Here, now, thought I to myself, the cat leaps out of the bag. I looked at him with a calm glance, under which he seemed somewhat uneasy. More than ever now I suspected a plot. I remembered what my wife had said about abiding by the decision of Mr. Scribe. In a bland way, I resolved to buy up the decision of Mr. Scribe.

"Sir," said I, "really, I am much obliged to you for this survey. It has quite set my mind at rest. And no doubt you, too, Mr. Scribe, must feel much relieved. Sir," I added, "you have made three visits to the chimney. With a business man, time is money. Here are fifty dollars, Mr. Scribe. Nay, take it. You have earned it. Your opinion is worth it. And by the way,"-as he modestly received the money-"have you any objections to give me a-a-little certificate-something, say, like a steamboat certificate, certifying that you, a competent surveyor, have surveyed my chimney, and found no reason to believe any unsoundness; in short, any-any secret closet in it. Would you be so kind, Mr. Scribe?"

"But, but, sir," stammered he with honest hesitation.

"Here, here are pen and paper," said I, with entire assurance.

Enough.

That evening I had the certificate framed and hung over the dining-room fireplace, trusting that the continual sight of it would forever put at rest at once the dreams and stratagems of my household.

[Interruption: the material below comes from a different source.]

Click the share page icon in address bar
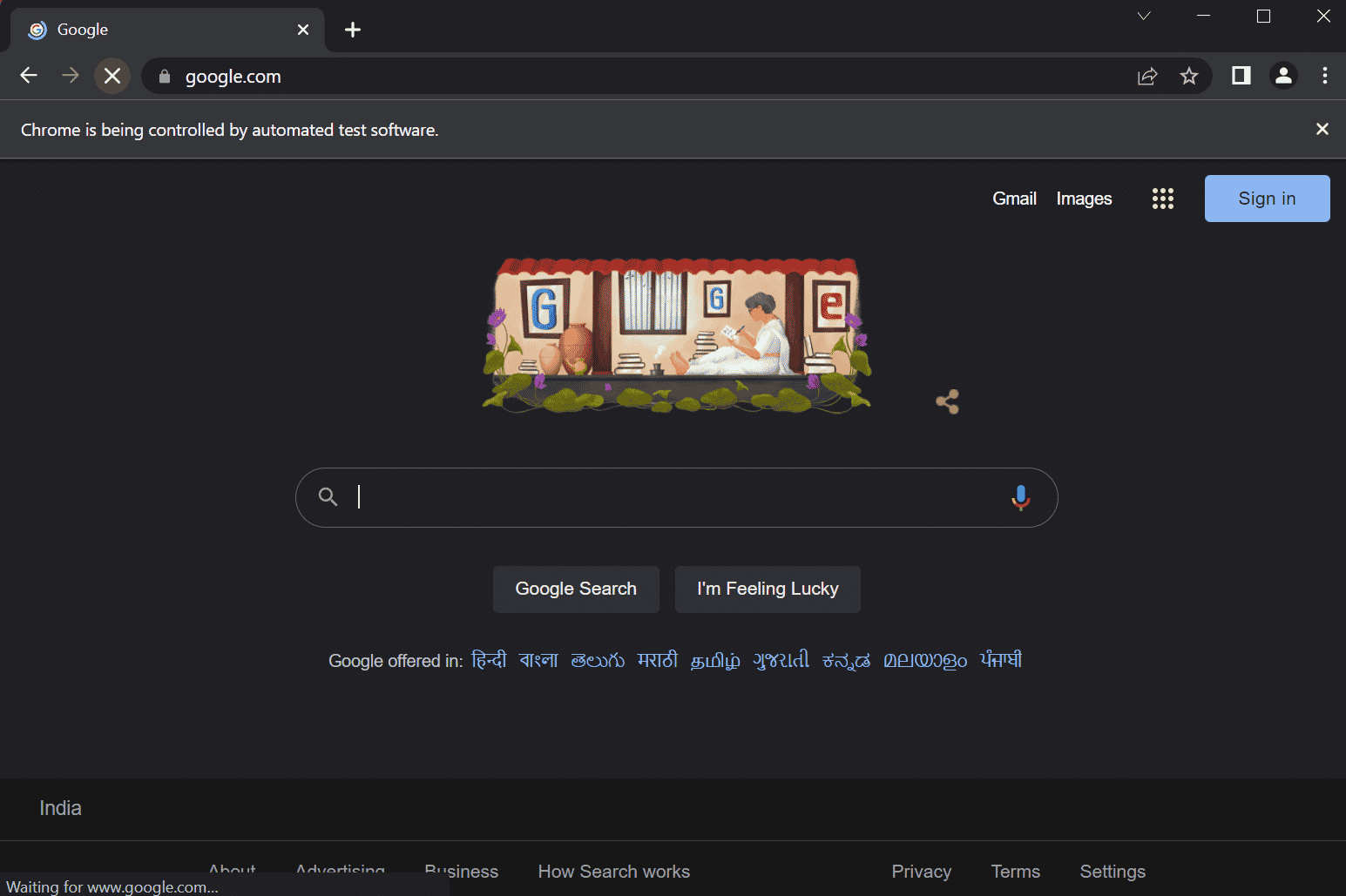The width and height of the screenshot is (1346, 896). tap(1147, 77)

But, no. Inveterately bent upon the extirpation of that noble old chimney, still to this day my wife goes about it, with my daughter Anna's geological hammer, tapping the wall all over, and then holding her ear against it, as I have seen the physicians of life insurance companies tap a man's chest, and then incline over for the echo. Sometimes of nights she almost frightens one, going about on this phantom errand, and still following the sepulchral response of the chimney, round and round, as if it were leading her to the threshold of the secret closet.

"How hollow it sounds," she will hollowly cry. "Yes, I declare," with an emphatic tap, "there is a secret closet here. Here, in this very spot. Hark! How hollow!"

"Psha! wife, of course it is hollow. Who ever heard of a solid chimney?" But nothing avails. And my daughters take after, not me, but their mother.

Sometimes all three abandon the theory of the secret closet and return to the genuine ground of attack-the unsightliness of so cumbrous a pile, with comments upon the great addition of room to be gained by its demolition, and the fine effect of the projected grand hall, and the convenience resulting from the collateral running in one direction and another of their various partitions. Not more ruthlessly did the Three Powers partition away poor Poland, than my wife and daughters would fain partition away my chimney.

But seeing that, despite all, I and my chimney still smoke our pipes, my wife reoccupies the ground of the secret closet, enlarging upon what wonders are there, and what a shame it is, not to seek it out and explore it.

"Wife," said I, upon one of these occasions, "why speak more of that secret closet, when there before you hangs contrary testimony of a master mason, elected by yourself to decide. Besides, even if there were a secret closet, secret it should remain, and secret it shall. Yes, wife, here for once I must say my say. Infinite sad mischief has resulted from the profane bursting open of secret recesses. Though standing in the heart of this house, though hitherto we have all nestled about it, unsuspicious of aught hidden within, this chimney may or may not have a secret closet. But if it have, it is my kinsman's. To break into that wall, would be to break into his breast. And that wall-breaking wish of Momus I account the wish of a churchrobbing gossip and knave. Yes, wife, a vile eavesdropping varlet was Momus."